The death Thursday was Montana's fourth fatality and 18th case of the life-threatening disease that is carried and spread by wild rodents.
Ken Pekoc, spokesman for the state Department of Public Health and Human Services, said the woman, already suffering from advanced stages of the illness, was hospitalized Wednesday in Great Falls and died early Thursday.
The last confirmed hantavirus cases in the state were in April and June 2001, in Gallatin and Teton counties.
The first case in Montana was diagnosed in September 1993. The three previous victims were men from Great Falls, Cut Bank and Malta.
Hantavirus pulmonary syndrome is a severe respiratory infection spread by rodent urine, feces or saliva. People typically become sick about two weeks after breathing virus particles stirred up in a rodent-infested space, such as when sweeping a mouse nest out of a barn or cabin.
The flulike symptoms include fever, shortness of breath, chills, muscle and body aches, cough, nausea, headache, diarrhea and abdominal pain.
No cure for the disease has been developed, but hospital care is needed to help a victim's body fight the infection.

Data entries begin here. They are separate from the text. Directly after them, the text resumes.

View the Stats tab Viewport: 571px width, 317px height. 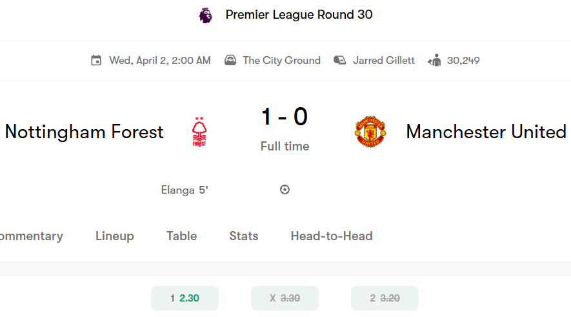click(244, 236)
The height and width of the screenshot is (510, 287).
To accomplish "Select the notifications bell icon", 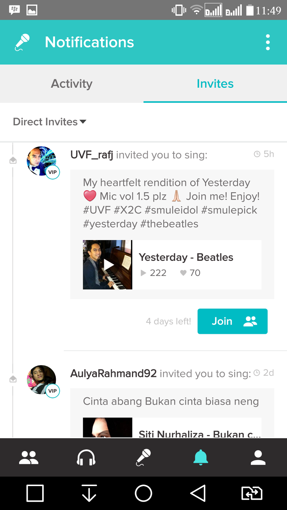I will [201, 458].
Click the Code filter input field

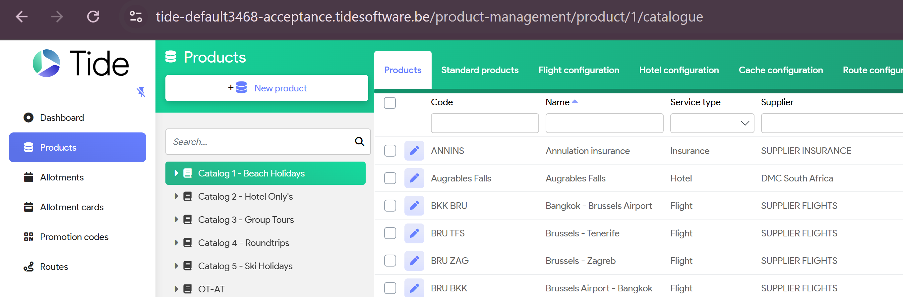(x=484, y=123)
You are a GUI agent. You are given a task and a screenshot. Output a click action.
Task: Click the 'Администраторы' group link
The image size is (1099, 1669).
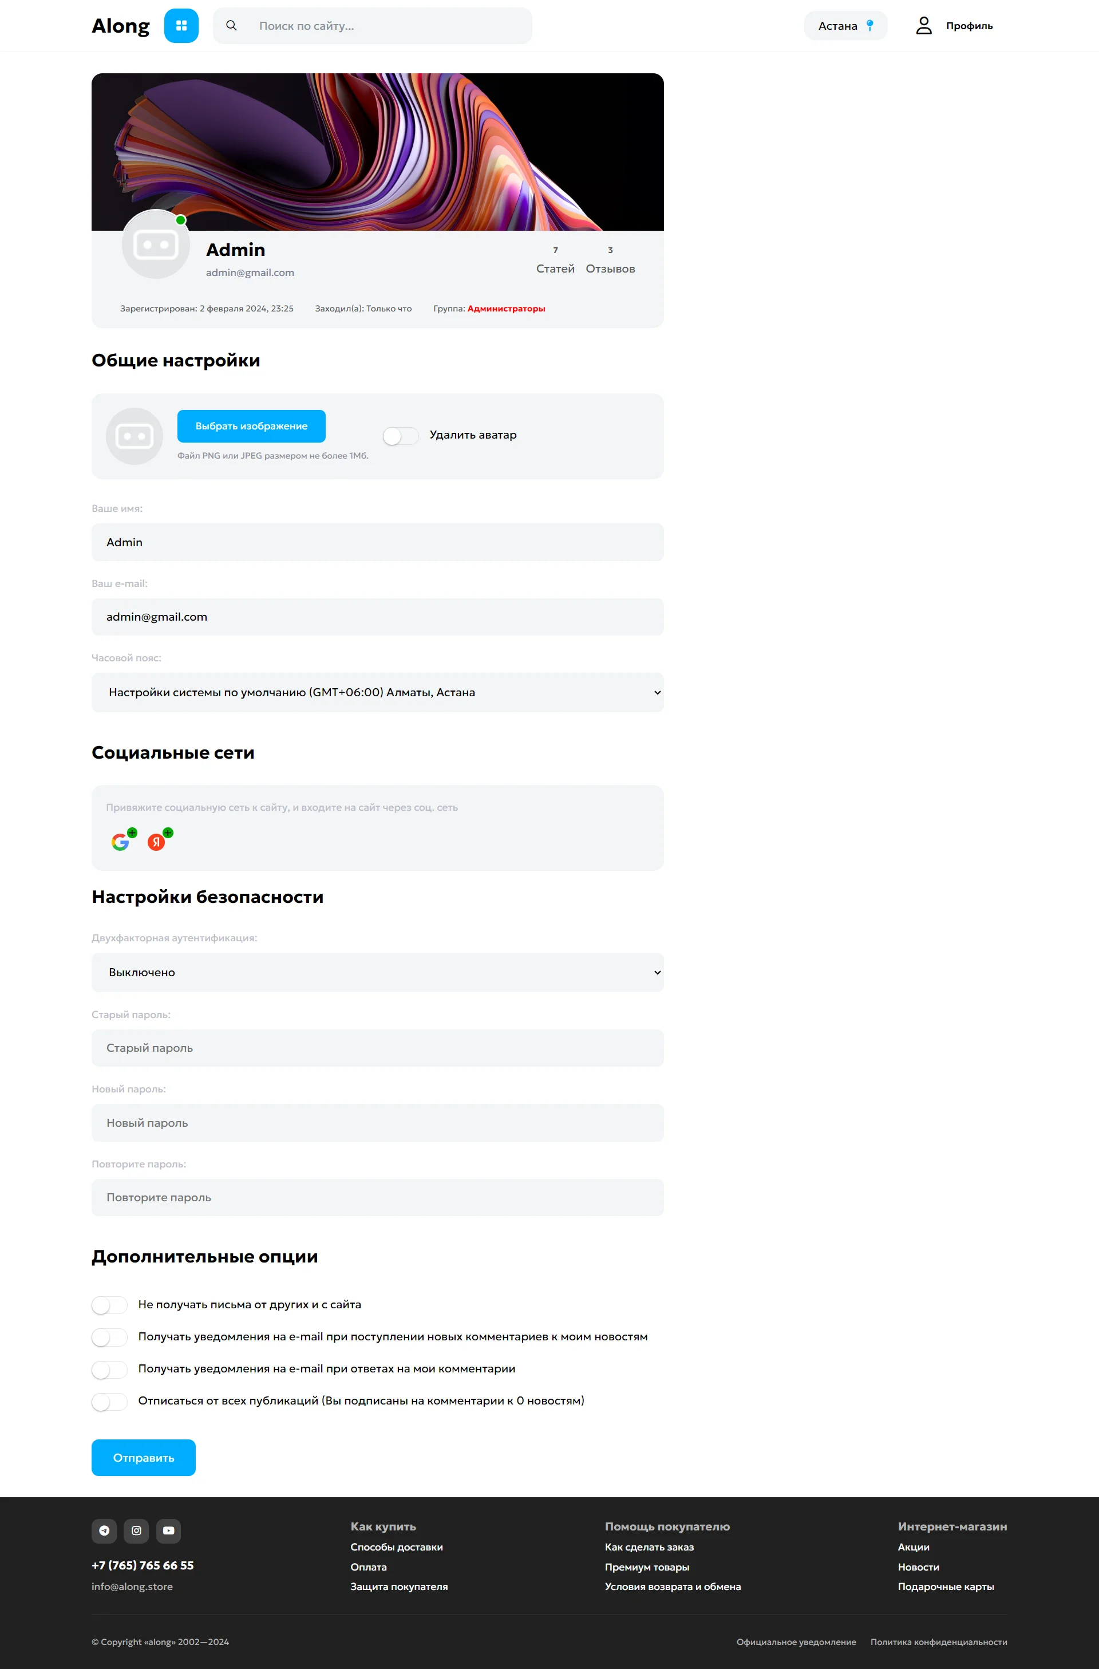(x=506, y=309)
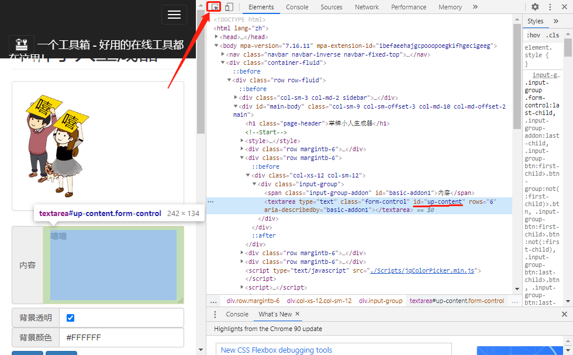Open the hamburger navigation menu
The height and width of the screenshot is (355, 573).
click(x=174, y=15)
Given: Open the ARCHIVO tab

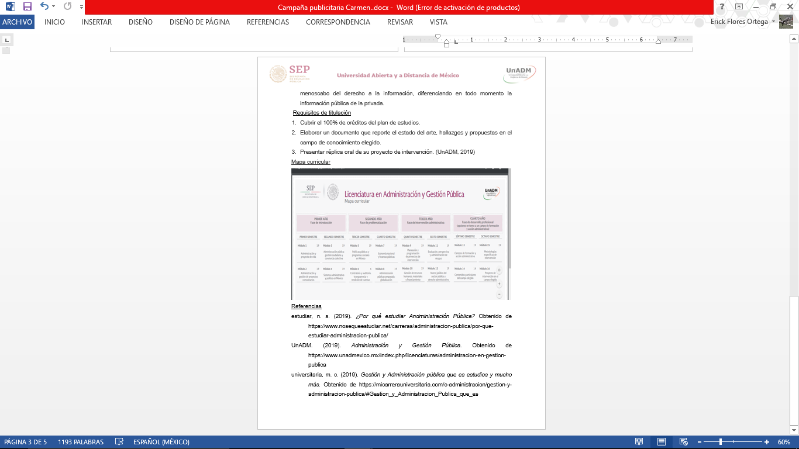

Pekoc said health officials have advised people with symptoms that include shortness of breath to see a doctor and indicate whether they have been exposed to rodents recently.
Through the end of March, the Centers for Disease Control and Prevention had reported a total of 335 cases of hantavirus in the United States. Thirty-eight percent of all reported cases have resulted in death, according to the agency.
Cases have been reported in 31 states, including most of the Western half of the country and some Eastern states as well.